#### Given instruction
Can you locate every line in the items below that contains the word "pixels" and copy each of those lines in full?

:: The input

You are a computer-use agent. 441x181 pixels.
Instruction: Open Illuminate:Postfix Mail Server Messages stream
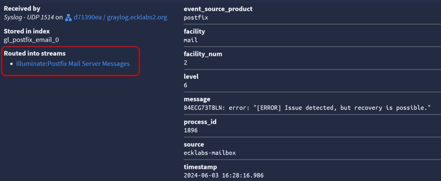pos(73,64)

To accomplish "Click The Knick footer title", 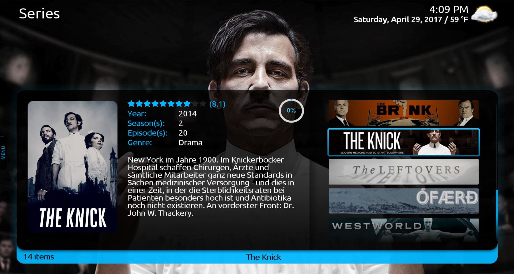I will [263, 257].
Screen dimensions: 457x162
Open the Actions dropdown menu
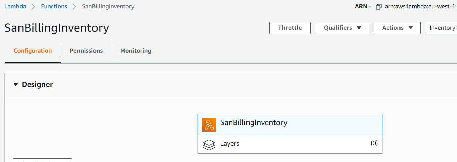tap(397, 28)
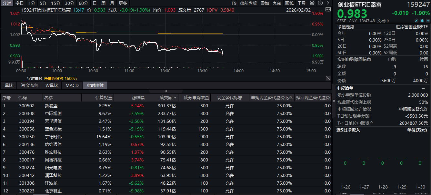Toggle the 九转 indicator
The image size is (431, 195).
[x=277, y=3]
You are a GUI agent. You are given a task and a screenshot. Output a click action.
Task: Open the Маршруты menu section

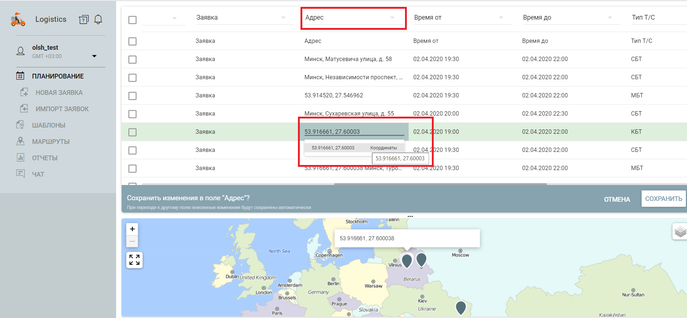51,142

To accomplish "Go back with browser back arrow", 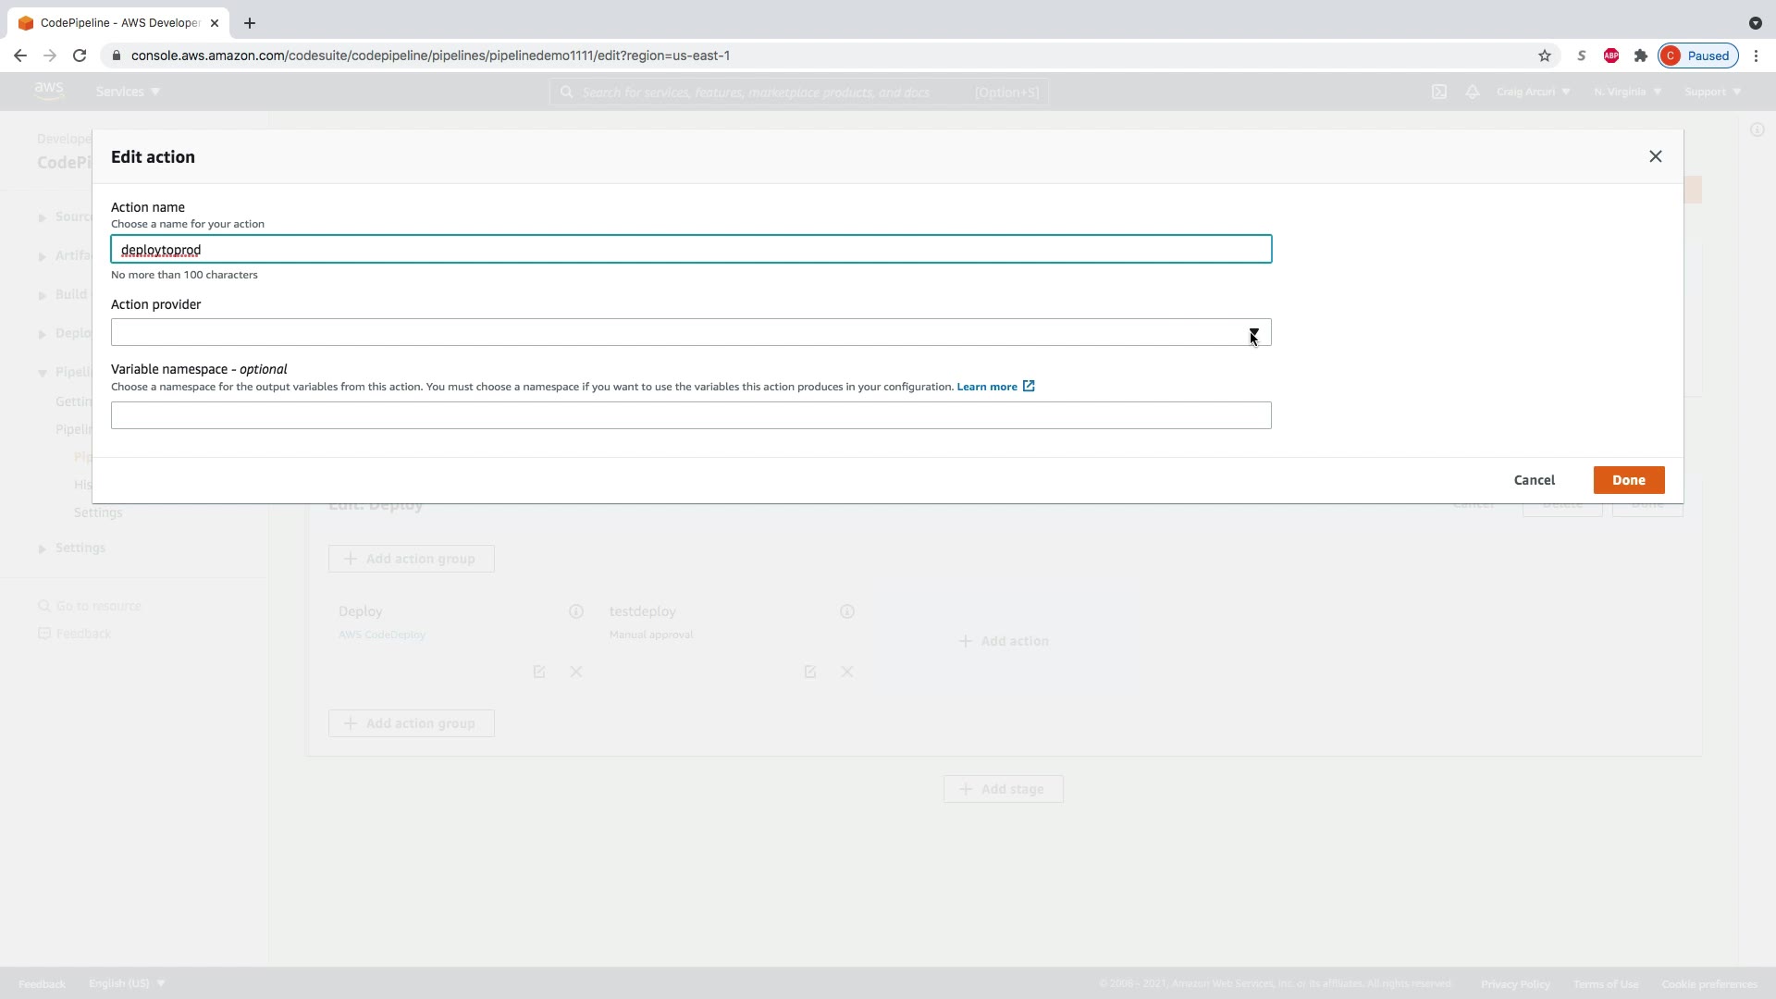I will tap(20, 56).
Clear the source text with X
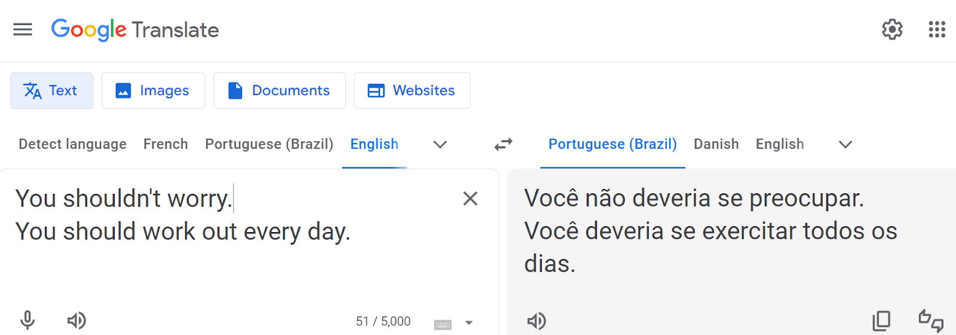This screenshot has height=335, width=956. click(470, 199)
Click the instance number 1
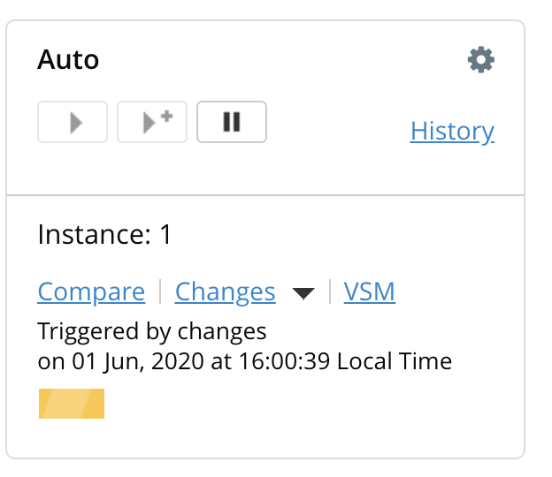This screenshot has height=477, width=552. tap(165, 235)
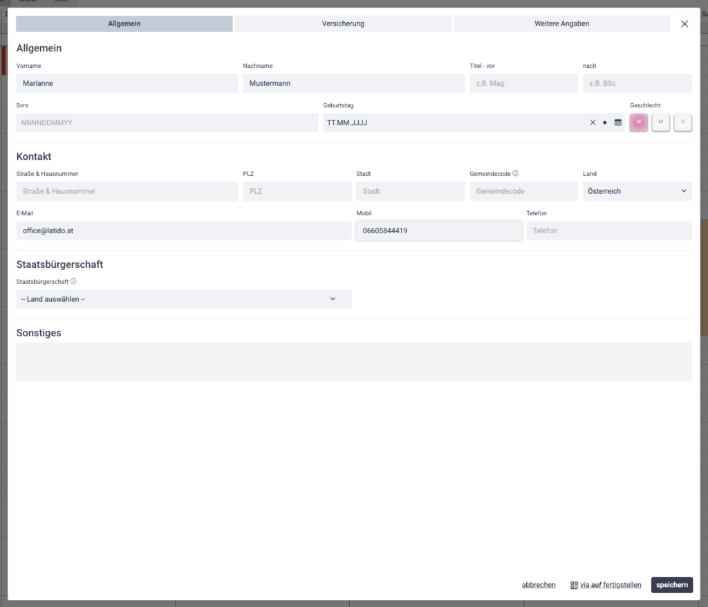Open the Geburtstag calendar picker icon
The width and height of the screenshot is (708, 607).
pyautogui.click(x=618, y=123)

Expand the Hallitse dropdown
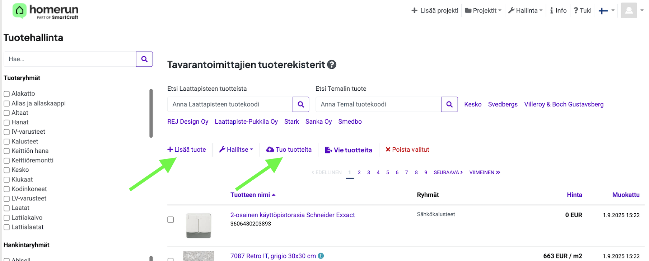click(x=236, y=150)
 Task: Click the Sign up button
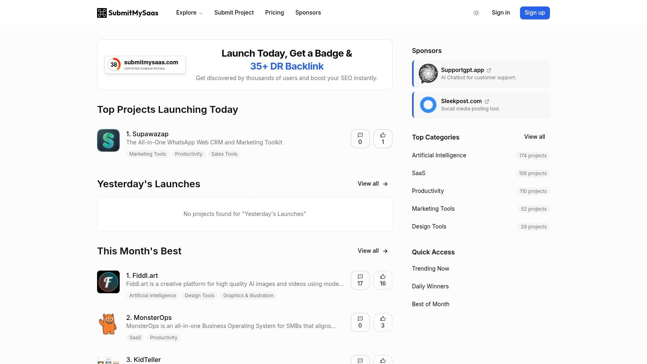click(x=535, y=13)
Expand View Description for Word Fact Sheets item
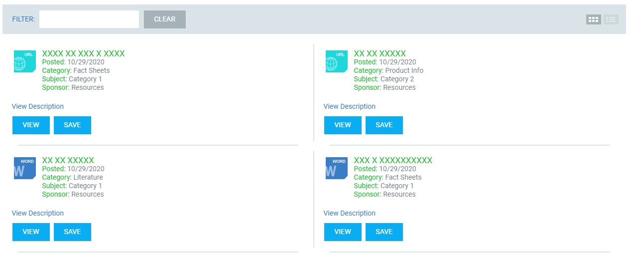Screen dimensions: 635x257 350,213
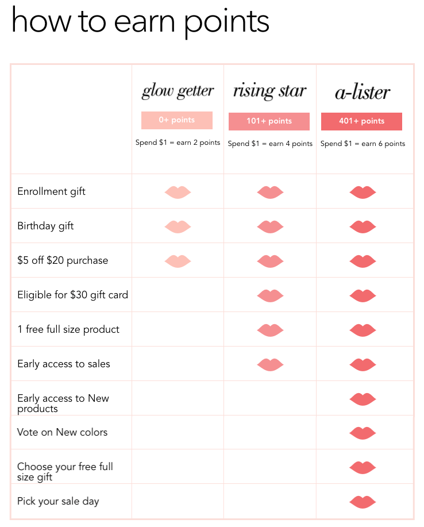This screenshot has width=424, height=527.
Task: Click the how to earn points heading
Action: pyautogui.click(x=140, y=22)
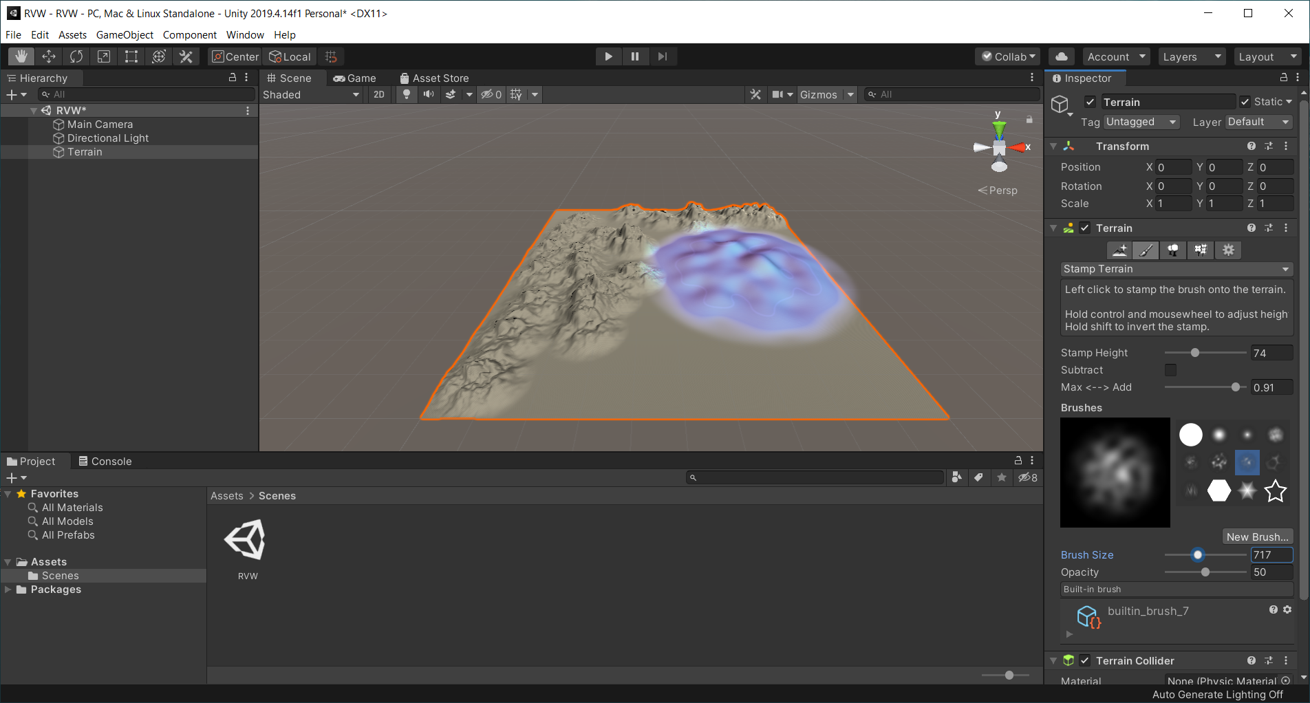This screenshot has width=1310, height=703.
Task: Open the GameObject menu
Action: 125,34
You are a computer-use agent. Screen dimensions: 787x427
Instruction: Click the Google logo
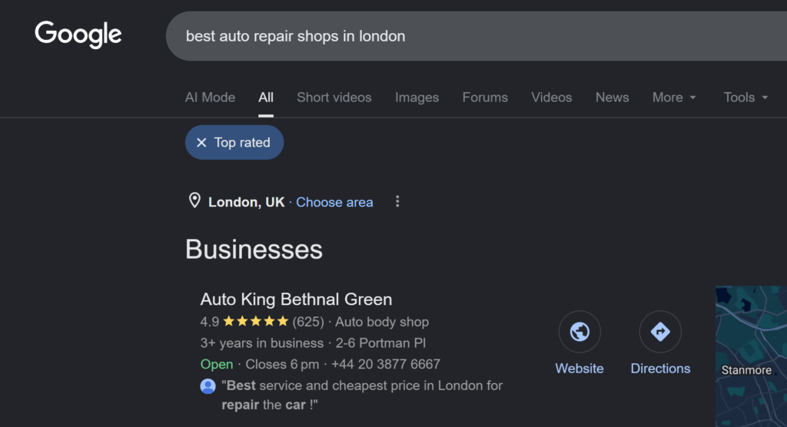(78, 34)
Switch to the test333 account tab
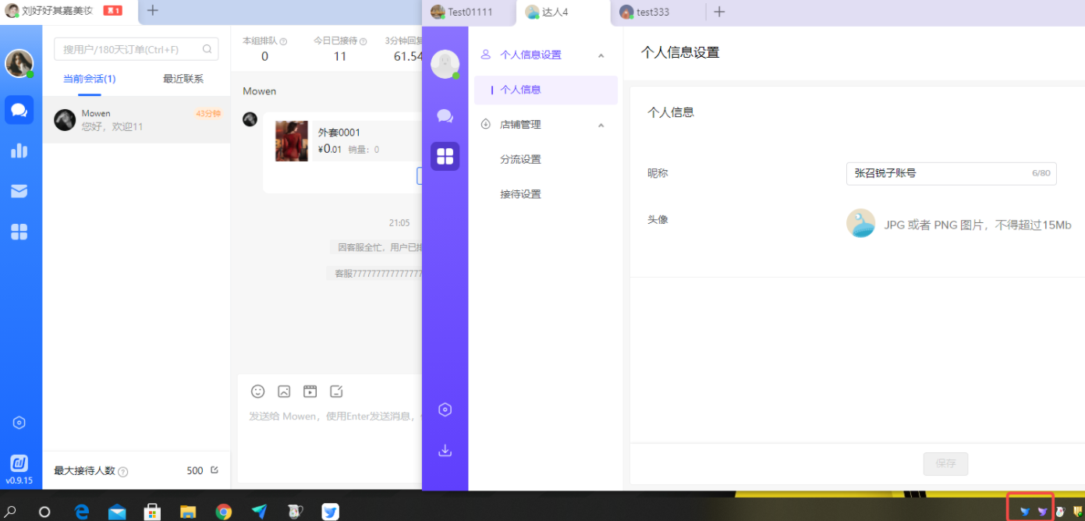The height and width of the screenshot is (521, 1085). pos(652,12)
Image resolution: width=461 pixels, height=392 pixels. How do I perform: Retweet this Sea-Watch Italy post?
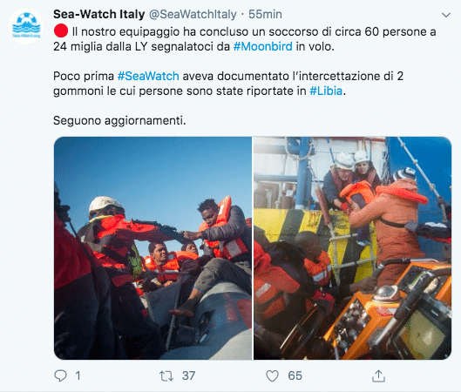click(x=166, y=375)
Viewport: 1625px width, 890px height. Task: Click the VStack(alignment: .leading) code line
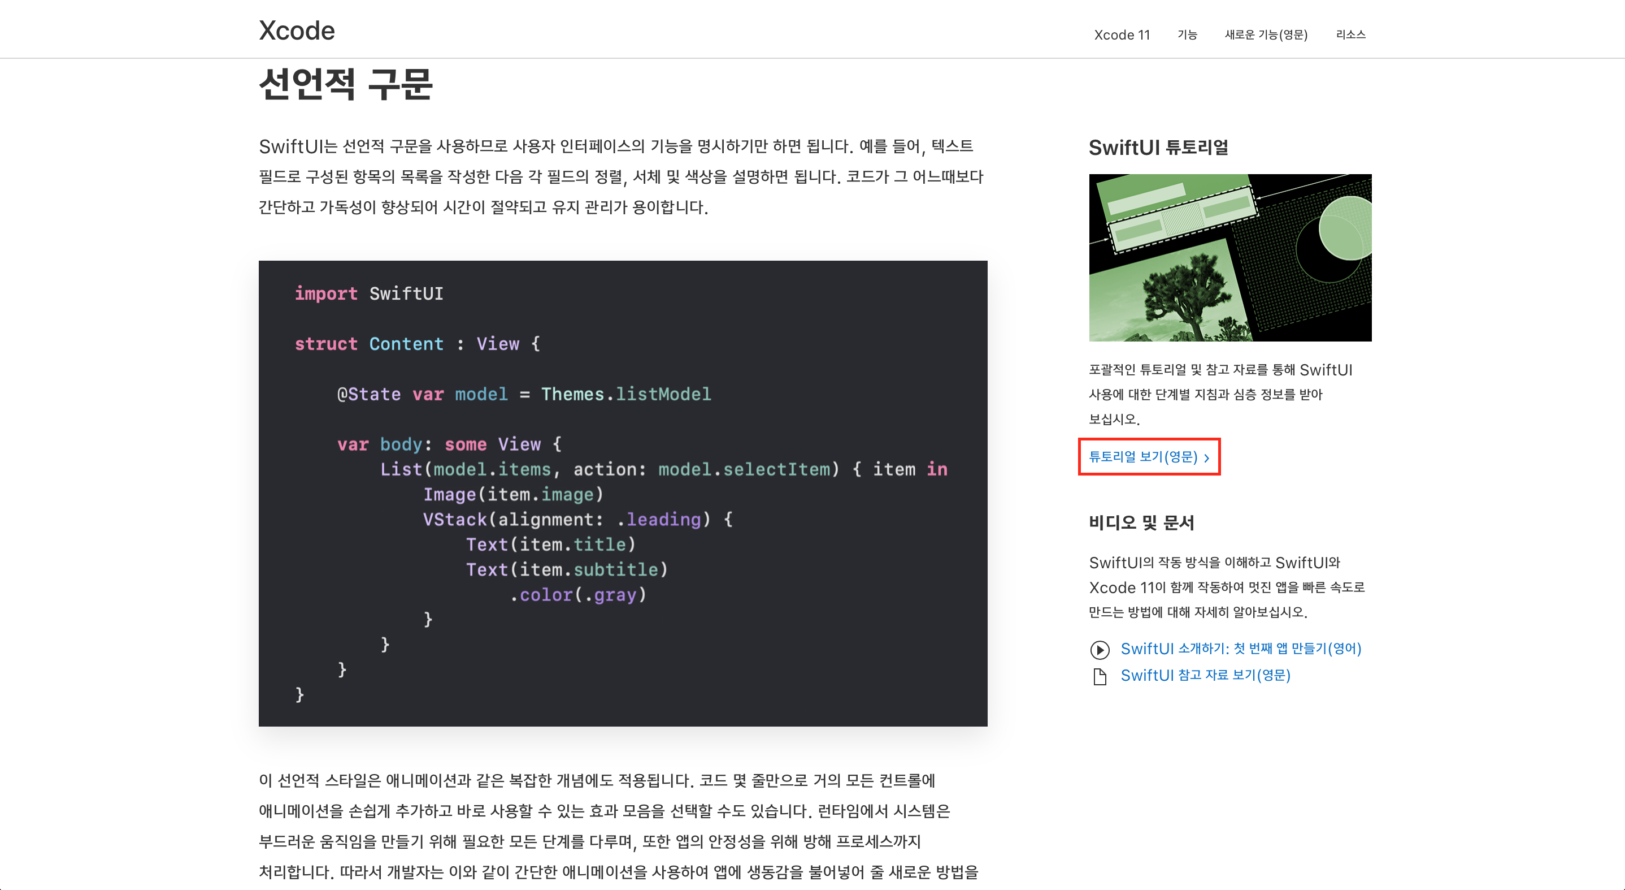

::::

#### Worked answer
You are a computer-use agent. 441x181 pixels.
Image resolution: width=461 pixels, height=392 pixels. How do I perform: Retweet this Sea-Watch Italy post?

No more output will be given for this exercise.